Giant crab creeping closer at Inner Harbor

March 11, 1994|By Edward Gunt | Edward Gunt,Sun Staff Writer

And now, "The Crab."

Having launched the Columbus Center and the Children's Museum, the Schmoke administration is poised to present "Blue Crab Park" as the Inner Harbor's coming attraction.

On the same bill: "Natural History Spiral," "Info/Picnic Park," "Science Playground" and the "Wet & Wild Water Park and Skating Rink."

Those ideas came a step closer to reality yesterday when the Baltimore Development Corp. announced plans to hire the design team that proposed them. The team's assignment will be to guide a $7.5 million overhaul of 20 acres of downtown Baltimore's most prominent shoreline.

A joint venture of Martha Schwartz Inc. of Boston and Design Collective Inc. of Baltimore is the winner of the national competition, held this year to generate ideas for strengthening Rash Field and the west shore of the Inner Harbor as a public attraction.

"This is an exciting opportunity to enhance the Inner Harbor experience and create a new destination," Mayor Kurt L. Schmoke said.

The team's boldest suggestion is to turn Rash Field into a giant crab-shaped bas relief. It would be made of a series of grassy knolls, mounded so that people would be able to discern the crab only if they stood at the top of Federal Hill.

The team also proposes a 1,200-foot-long "neighborhood walk" with facades of Baltimore-style rowhouses and marble steps and a "cultural history" picnic grove with a different Baltimore theme for each picnic table, including a "John Waters Scratch 'n' Sniff spice table," in honor of the McCormick & Co. spice plant that was razed in 1988.

A skating rink would be built near the Maryland Science Center and would become a water park during the summer. A "natural history spiral" on the west shore would take visitors from the harbor's brick promenade to water level, with information about the area along the way.

The designers also recommend turning the stretch of Conway Street between Oriole Park at Camden Yards and Harborplace into a pedestrian-oriented thoroughfare lined by street lamps topped by translucent blue crabs. The walkway would feature a striped paving pattern made of "two shades of blue green concrete mixed with oyster shells."

The Inner Harbor improvements are expected to take shape in time for Baltimore's Bicentennial in 1997.

But the city's selection of a design team does not necessarily mean that all -- or any -- of the proposals will be carried out, officials said.

Shubroto Bose, director of architecture and urban design for the development corporation, explained that the competition was held to select a design team, not specific plans. The proposed ideas will be studied for merit and financial feasibility, and community representatives will be consulted before any work begins.

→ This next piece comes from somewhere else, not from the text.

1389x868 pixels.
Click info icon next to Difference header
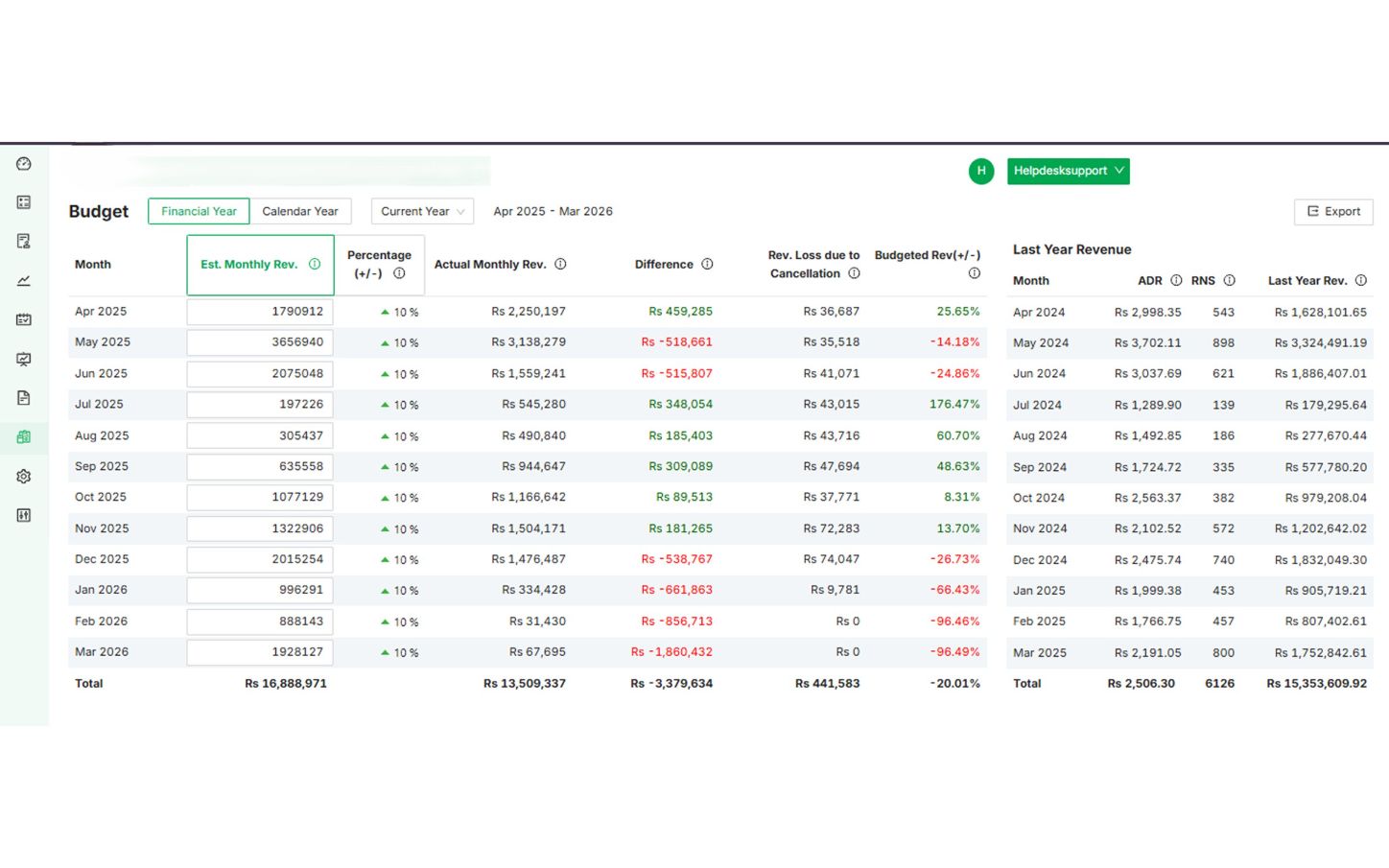coord(707,265)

Martha Schwartz and Design Collective topped four other contenders in the six-week competition. Ms. Schwartz, an internationally renowned environmental artist who sculpts public landscapes the way others work with clay, was elated.

"The Inner Harbor is Baltimore's front yard," she said from Boston yesterday. "When I went up in Design Collective's office [overlooking the Inner Harbor] and saw the site from there, my knees went weak. We have a chance to energize the Inner Harbor and add to the centripetal force of the city."

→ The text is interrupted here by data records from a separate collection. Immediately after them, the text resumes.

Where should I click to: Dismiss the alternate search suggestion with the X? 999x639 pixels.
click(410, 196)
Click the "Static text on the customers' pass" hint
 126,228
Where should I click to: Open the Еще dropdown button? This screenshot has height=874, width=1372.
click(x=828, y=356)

Mr. Bose said the city's design jury selected Martha Schwartz and Design Collective because the team's ideas were the most imaginative and "showed more possibilities" than any other groups' suggestions. "They were picked for their creativity and vitality," he added.

If the city cannot reach agreement on a contract with the first-place team they will negotiate with the runners-up in the order that they finished, Mr. Bose said.

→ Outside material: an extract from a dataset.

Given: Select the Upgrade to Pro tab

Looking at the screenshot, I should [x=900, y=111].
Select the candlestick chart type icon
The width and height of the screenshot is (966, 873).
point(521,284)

A public planning session will be scheduled within six weeks so that interested parties can meet with the designers and discuss their suggestions for the shoreline, he said.

Hargreaves Associates of San Francisco placed second in the competition, and a team headed by EDAW Inc of Northern Virginia was ranked third. The other competitors, who were not ranked, were Schnadelbach Associates of New York and SITE Inc. of New York.

The jury included Walter Sondheim, senior adviser to the Greater Baltimore Committee, art consultant John Beardsley, architect George Notter and landscape architects James Urban and Elissa Rosenberg.

One issue that the design team still has to resolve is determining exactly how to turn Rash Field into a giant blue crab. At one point they joked about using crab grass but quickly ruled that out.

Ms. Schwartz said she is still deciding what to do. "We'd like to find a variety of grass with a bluer cast than the grass on Federal Hill so there will be a contrast between the two," she said.